Segment Start: Material to process

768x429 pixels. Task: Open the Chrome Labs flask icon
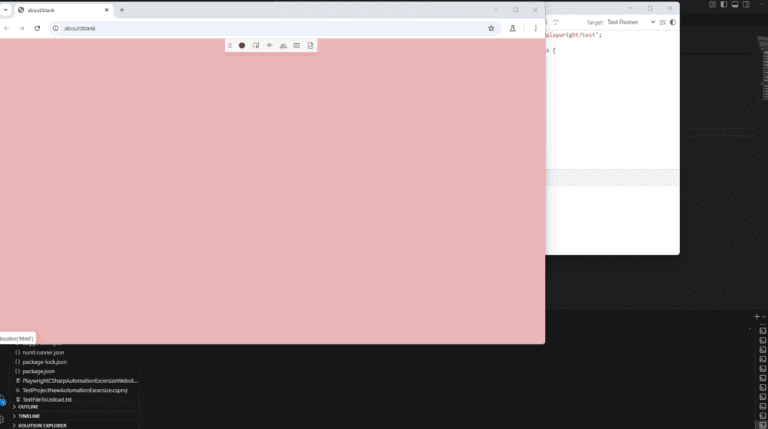[x=513, y=28]
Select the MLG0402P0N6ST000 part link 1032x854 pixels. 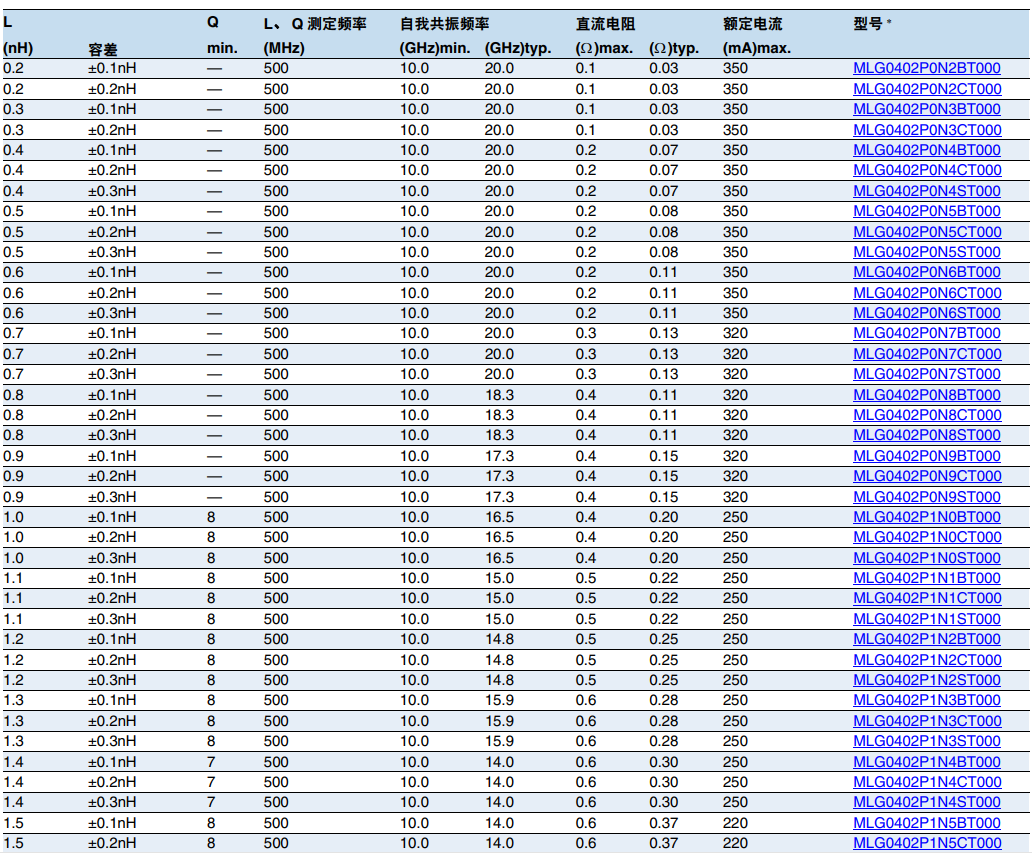point(926,313)
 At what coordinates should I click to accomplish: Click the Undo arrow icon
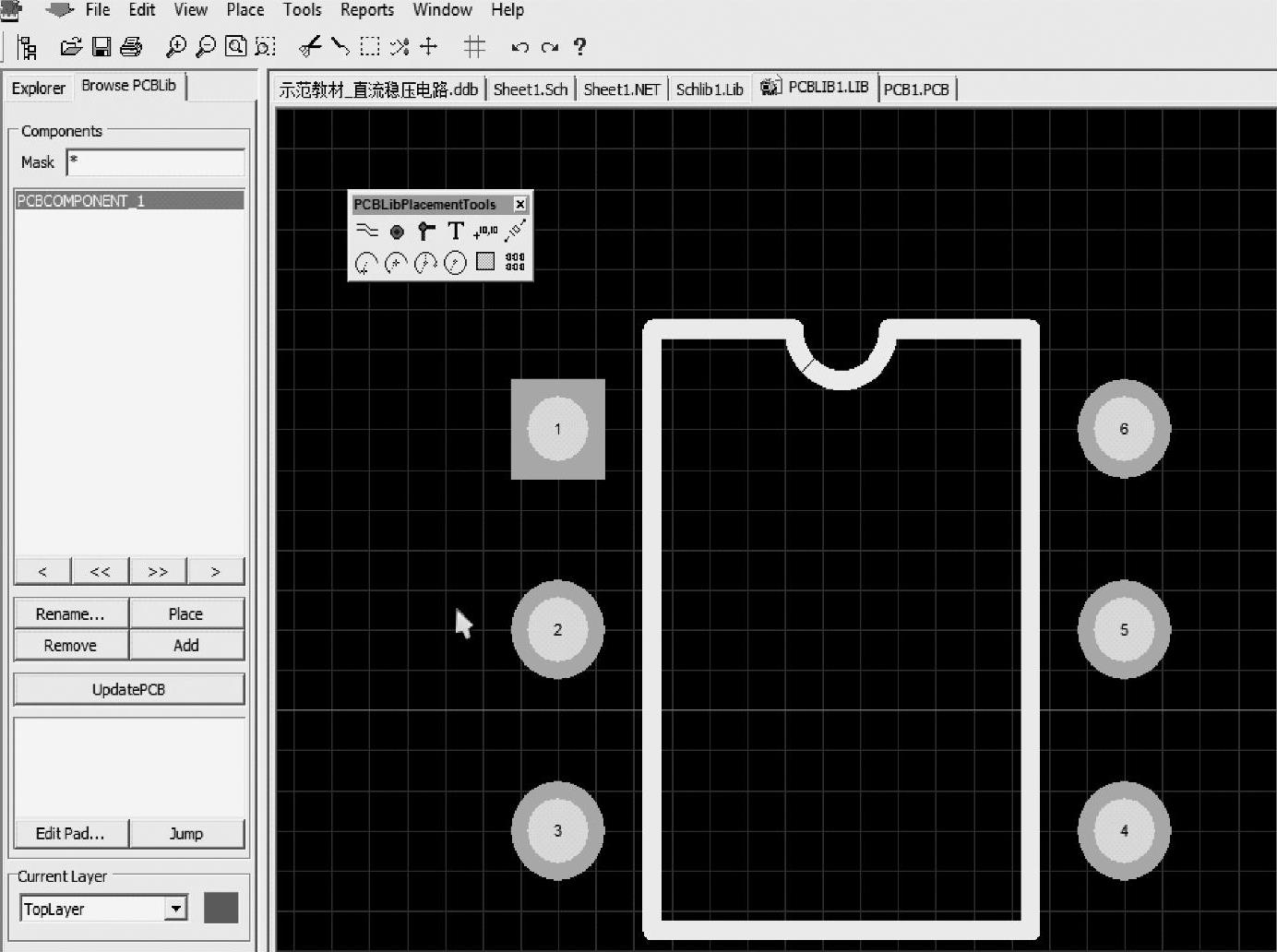pyautogui.click(x=519, y=47)
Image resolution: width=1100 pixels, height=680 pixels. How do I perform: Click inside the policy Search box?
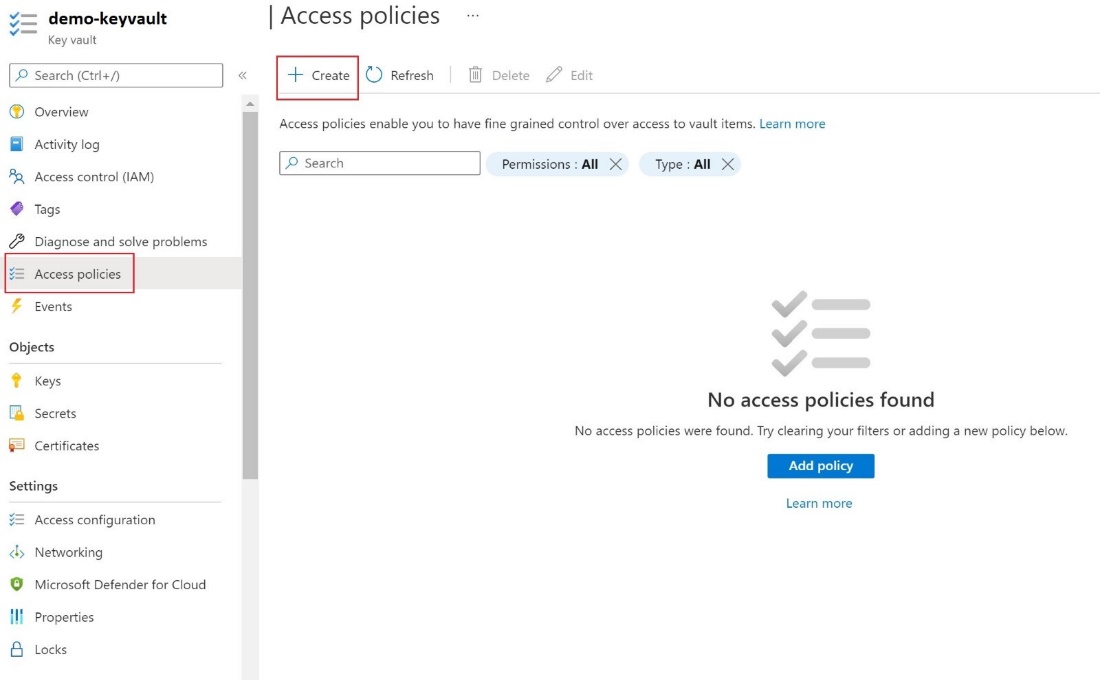click(x=380, y=163)
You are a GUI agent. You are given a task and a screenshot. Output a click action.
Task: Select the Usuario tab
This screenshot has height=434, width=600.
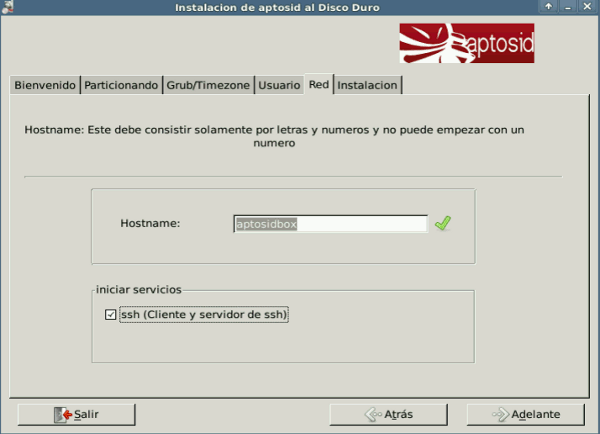(x=279, y=86)

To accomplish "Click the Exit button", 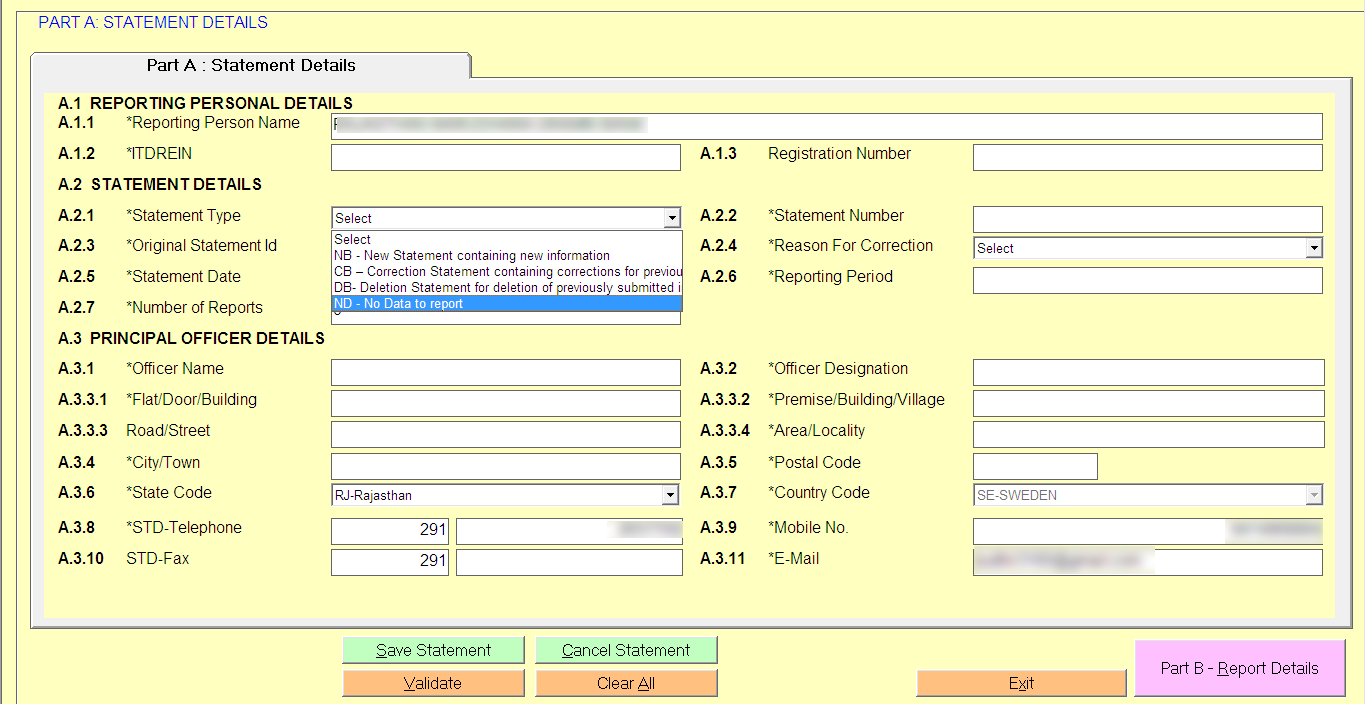I will pyautogui.click(x=1021, y=683).

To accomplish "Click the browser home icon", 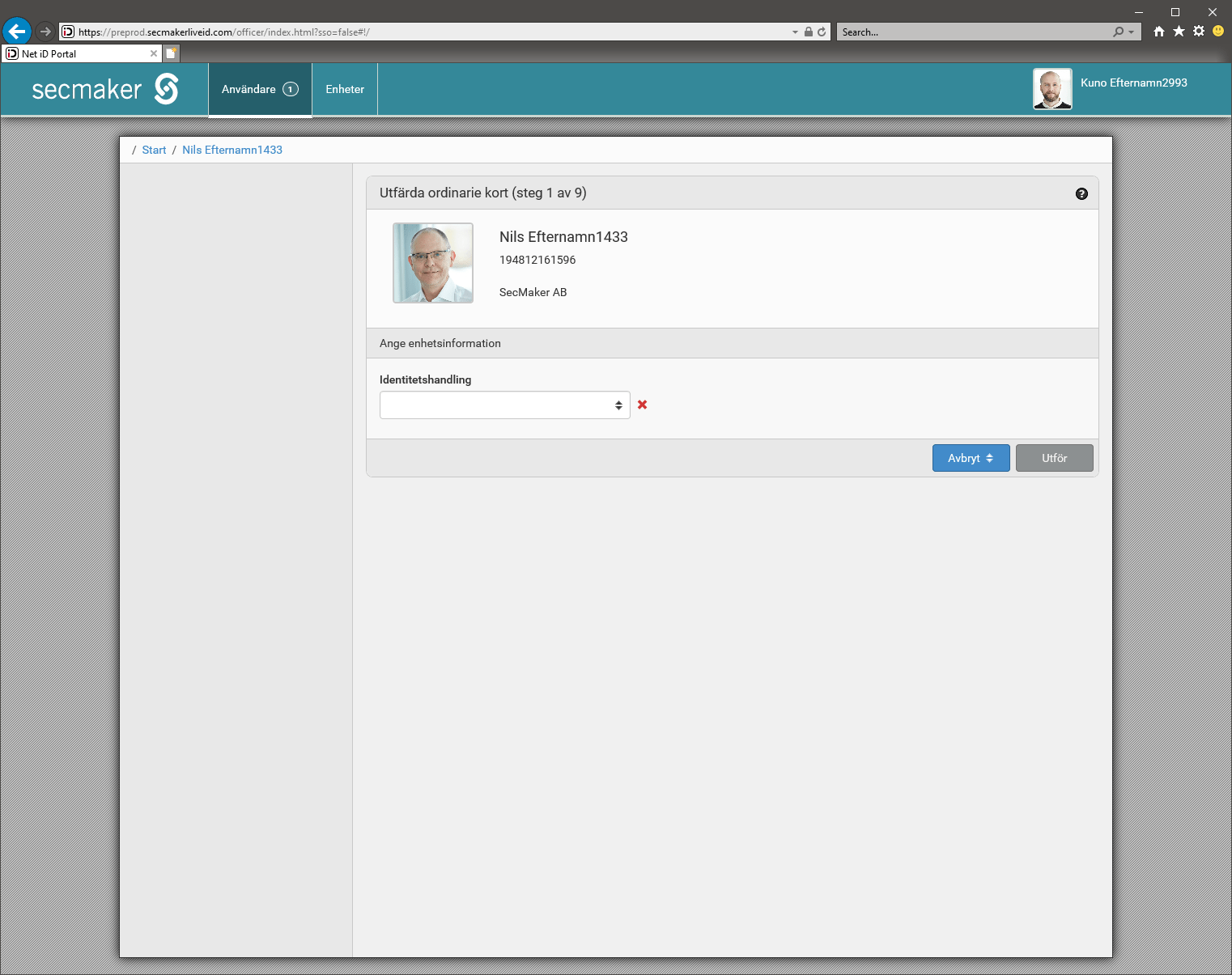I will 1159,32.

Segment End: Material to process

Transcribe exactly the lines above, beginning at the one with "Image resolution: width=1100" and going up to and including the one with "Task: Select the Usuario tab". Pictures do not belong in the copy.

▸ **Output below**:
Image resolution: width=1100 pixels, height=680 pixels. How do I perform: Click inside the policy Search box?
click(x=380, y=163)
You are a GUI agent. You are given a task and a screenshot. Output a click action.
Task: Select the Usuario tab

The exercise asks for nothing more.